Gold (XAUUSD) Price Forecast: Gold Market Faces Bearish Pressure if Oil Stays Above $100

By |2026-03-16T10:16:57+02:00March 16, 2026|Forex News, News|0 Comments


Textbook Position-Squaring on Dollar Dip

Today’s early reaction is just textbook position-squaring in reaction to a dip in the dollar and easing 10-year Treasury yields. Both are increasing the appeal of non-yielding bullion.

Why Gold Has Been Under Pressure Since February 28

The relationship between yields, the dollar and gold is interesting, but the major story driving the price action in gold at this time is crude oil. Here’s why gold has been under pressure since the war between the U.S. and Iran started on February 28.

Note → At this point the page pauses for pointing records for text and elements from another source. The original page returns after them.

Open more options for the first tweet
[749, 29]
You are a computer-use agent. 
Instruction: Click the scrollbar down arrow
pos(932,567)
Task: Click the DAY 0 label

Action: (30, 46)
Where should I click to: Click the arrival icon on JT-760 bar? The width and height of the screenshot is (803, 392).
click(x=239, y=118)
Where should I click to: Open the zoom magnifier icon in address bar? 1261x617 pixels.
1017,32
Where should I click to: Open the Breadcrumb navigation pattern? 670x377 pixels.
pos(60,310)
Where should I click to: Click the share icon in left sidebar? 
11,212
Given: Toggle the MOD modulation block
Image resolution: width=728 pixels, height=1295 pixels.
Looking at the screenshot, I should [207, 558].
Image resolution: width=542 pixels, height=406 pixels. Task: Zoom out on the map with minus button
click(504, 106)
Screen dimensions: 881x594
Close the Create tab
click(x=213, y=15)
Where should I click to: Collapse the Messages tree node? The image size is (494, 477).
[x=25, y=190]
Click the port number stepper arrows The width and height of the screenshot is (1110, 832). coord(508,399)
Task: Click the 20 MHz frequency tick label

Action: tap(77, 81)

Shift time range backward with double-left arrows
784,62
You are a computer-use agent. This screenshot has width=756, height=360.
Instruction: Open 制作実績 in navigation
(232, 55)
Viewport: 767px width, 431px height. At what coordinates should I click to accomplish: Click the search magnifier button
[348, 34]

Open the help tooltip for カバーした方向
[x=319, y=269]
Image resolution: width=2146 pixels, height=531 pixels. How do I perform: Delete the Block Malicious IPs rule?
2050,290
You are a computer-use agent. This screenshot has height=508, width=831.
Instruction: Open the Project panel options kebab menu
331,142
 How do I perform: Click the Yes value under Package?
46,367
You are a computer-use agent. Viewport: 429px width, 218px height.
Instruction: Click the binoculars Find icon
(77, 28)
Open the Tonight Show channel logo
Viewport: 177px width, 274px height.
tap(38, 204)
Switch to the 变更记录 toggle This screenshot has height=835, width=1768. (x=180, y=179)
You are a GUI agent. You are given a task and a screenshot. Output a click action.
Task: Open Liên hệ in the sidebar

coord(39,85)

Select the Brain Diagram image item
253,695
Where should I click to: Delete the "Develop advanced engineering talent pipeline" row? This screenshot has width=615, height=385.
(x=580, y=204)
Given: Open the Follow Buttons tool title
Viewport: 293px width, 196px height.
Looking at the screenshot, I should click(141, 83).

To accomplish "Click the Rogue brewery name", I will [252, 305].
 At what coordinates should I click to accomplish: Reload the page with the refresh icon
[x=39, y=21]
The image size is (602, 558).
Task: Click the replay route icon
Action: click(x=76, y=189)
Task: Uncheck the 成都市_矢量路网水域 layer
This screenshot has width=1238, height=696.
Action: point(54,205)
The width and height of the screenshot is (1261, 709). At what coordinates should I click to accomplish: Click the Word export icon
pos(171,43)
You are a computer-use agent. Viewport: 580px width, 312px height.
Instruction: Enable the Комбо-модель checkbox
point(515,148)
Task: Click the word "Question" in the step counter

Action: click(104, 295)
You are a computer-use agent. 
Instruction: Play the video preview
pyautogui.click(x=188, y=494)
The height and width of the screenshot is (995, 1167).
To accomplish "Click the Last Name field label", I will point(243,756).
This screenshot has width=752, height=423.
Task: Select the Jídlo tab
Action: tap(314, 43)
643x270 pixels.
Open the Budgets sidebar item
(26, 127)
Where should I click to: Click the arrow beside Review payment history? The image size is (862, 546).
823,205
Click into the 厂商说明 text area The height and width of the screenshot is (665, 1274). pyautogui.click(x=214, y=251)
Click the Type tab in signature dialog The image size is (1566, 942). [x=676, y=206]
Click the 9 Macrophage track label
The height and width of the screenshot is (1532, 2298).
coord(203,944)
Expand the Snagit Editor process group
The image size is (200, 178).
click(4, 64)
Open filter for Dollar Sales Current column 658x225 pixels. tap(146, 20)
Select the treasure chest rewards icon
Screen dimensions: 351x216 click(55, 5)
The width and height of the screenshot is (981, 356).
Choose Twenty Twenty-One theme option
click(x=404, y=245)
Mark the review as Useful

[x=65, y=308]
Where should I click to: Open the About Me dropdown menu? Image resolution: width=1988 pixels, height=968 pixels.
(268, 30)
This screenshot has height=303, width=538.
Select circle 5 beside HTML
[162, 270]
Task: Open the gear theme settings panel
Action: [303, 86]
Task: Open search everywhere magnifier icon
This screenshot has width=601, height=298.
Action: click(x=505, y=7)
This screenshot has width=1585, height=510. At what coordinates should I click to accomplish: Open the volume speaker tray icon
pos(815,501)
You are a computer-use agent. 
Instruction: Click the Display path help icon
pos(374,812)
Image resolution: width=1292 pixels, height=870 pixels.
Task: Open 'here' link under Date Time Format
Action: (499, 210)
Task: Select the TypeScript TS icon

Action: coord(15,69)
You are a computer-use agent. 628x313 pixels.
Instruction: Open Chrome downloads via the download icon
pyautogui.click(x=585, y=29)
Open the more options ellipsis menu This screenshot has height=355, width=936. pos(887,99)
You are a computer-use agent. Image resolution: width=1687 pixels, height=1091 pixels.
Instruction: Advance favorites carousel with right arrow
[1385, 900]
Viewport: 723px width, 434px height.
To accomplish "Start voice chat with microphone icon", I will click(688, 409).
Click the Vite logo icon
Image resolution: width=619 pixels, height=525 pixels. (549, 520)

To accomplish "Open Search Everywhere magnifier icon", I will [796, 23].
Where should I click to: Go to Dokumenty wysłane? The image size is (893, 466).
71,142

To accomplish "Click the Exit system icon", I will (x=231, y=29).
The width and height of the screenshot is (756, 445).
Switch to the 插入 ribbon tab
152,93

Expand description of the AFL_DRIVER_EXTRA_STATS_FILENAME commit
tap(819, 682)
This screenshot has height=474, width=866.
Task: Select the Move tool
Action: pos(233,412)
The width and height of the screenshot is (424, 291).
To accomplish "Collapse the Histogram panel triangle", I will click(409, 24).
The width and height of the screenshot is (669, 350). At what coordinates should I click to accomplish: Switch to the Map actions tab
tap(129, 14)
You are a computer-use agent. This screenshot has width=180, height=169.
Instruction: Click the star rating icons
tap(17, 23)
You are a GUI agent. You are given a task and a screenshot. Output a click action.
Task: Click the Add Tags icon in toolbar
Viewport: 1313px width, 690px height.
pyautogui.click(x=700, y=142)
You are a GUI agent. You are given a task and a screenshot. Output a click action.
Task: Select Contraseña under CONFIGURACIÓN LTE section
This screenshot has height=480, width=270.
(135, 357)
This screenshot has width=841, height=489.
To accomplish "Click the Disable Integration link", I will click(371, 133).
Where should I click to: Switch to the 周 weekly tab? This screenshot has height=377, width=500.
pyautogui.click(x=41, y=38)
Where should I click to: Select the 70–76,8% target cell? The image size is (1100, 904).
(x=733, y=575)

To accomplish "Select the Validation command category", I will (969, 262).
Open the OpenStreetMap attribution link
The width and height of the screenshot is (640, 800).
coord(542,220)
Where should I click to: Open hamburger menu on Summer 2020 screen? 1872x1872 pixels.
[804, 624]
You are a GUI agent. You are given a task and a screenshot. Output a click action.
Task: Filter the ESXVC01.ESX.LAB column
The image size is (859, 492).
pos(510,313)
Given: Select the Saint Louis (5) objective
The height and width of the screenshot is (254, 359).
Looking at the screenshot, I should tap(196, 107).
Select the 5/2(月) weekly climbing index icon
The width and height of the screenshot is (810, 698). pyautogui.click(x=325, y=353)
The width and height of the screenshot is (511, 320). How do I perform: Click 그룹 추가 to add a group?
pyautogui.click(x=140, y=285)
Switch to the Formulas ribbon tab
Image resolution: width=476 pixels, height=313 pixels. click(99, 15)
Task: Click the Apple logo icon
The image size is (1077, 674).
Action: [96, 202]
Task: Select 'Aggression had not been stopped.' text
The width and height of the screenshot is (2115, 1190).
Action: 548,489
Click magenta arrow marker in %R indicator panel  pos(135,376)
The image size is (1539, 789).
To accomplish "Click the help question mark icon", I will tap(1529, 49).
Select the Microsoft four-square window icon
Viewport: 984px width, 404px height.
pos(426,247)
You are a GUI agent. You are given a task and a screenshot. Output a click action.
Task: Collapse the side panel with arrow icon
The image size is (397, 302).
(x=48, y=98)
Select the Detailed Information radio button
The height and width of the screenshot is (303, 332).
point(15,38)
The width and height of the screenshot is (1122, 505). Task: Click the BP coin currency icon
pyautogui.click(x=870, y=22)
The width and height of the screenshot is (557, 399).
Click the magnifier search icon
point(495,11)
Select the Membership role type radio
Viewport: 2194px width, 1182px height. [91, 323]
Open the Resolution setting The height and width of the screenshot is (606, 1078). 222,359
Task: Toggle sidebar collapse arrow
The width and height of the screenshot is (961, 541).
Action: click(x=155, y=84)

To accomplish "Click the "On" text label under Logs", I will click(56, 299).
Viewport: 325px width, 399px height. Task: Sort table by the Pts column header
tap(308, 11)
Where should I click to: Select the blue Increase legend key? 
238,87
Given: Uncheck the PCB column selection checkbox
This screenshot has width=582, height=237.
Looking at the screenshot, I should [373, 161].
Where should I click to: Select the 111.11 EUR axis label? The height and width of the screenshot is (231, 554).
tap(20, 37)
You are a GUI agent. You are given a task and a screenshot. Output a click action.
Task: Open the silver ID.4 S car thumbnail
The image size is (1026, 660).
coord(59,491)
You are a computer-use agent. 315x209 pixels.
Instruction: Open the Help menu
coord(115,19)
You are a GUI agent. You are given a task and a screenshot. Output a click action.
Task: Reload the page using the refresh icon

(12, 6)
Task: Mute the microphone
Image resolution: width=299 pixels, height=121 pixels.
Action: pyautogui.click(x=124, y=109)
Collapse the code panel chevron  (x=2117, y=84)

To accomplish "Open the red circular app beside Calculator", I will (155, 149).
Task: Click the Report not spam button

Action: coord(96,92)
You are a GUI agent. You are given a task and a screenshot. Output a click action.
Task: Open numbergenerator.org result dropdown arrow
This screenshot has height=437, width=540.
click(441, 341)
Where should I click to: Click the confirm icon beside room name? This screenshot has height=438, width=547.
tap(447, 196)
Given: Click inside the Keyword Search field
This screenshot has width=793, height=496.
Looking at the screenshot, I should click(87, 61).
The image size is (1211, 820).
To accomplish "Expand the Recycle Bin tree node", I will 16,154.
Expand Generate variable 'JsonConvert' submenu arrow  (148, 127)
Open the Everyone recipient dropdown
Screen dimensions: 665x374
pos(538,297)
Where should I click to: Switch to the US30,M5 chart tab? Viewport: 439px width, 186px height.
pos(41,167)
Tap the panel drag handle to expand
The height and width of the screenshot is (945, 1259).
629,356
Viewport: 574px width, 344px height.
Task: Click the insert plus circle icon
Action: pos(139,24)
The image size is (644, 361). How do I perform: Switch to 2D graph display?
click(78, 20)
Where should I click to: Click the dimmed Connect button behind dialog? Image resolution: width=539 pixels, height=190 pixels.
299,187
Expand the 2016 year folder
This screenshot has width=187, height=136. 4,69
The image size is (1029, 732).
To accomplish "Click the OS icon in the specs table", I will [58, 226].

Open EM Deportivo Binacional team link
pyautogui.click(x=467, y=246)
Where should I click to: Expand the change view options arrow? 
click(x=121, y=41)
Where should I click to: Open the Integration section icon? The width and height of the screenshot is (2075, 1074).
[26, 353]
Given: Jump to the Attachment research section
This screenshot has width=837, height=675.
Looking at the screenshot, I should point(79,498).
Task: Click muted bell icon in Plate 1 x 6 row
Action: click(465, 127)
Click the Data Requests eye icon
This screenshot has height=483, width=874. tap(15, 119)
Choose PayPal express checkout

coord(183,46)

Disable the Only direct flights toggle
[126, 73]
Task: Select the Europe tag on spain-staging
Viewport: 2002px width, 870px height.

Higher crude oil prices could push inflation higher and this will likely make the Federal Reserve more cautious about cutting interest rates. If they continue to push the rate cuts into the future then this could keep real yields elevated. A dovish outlook from the Fed is one of the main reasons gold has been so strong over the past two years. Elevated yields could become a major headwind for gold if crude oil continues to climb.

$100 Oil Is the Key Level for Gold Traders

In my opinion, the key level to watch for crude oil is $100. Brent oil is currently above this level, WTI is getting close to overcoming this price. A sustained move over this level will be bearish for gold. It’s important to note that fundamentally, we’re not just dealing with ending the war, but also keeping supply moving through the Strait of Hormuz and repairing the damaged infrastructure.

Gold as an Inflation Hedge — Not So Textbook This Time

Some will argue that gold is a hedge against inflation, but this case is a little different and not so textbook because of the relatively high interest rates, which make yielding assets like Treasurys more attractive to investors. Now we don’t expect to see a change in the longer-term trend, but on a day-to-day basis, gold will struggle to gain traction until it reaches a key value area or until inflation subsides enough for the Fed to comfortably resume its rate-cutting plans.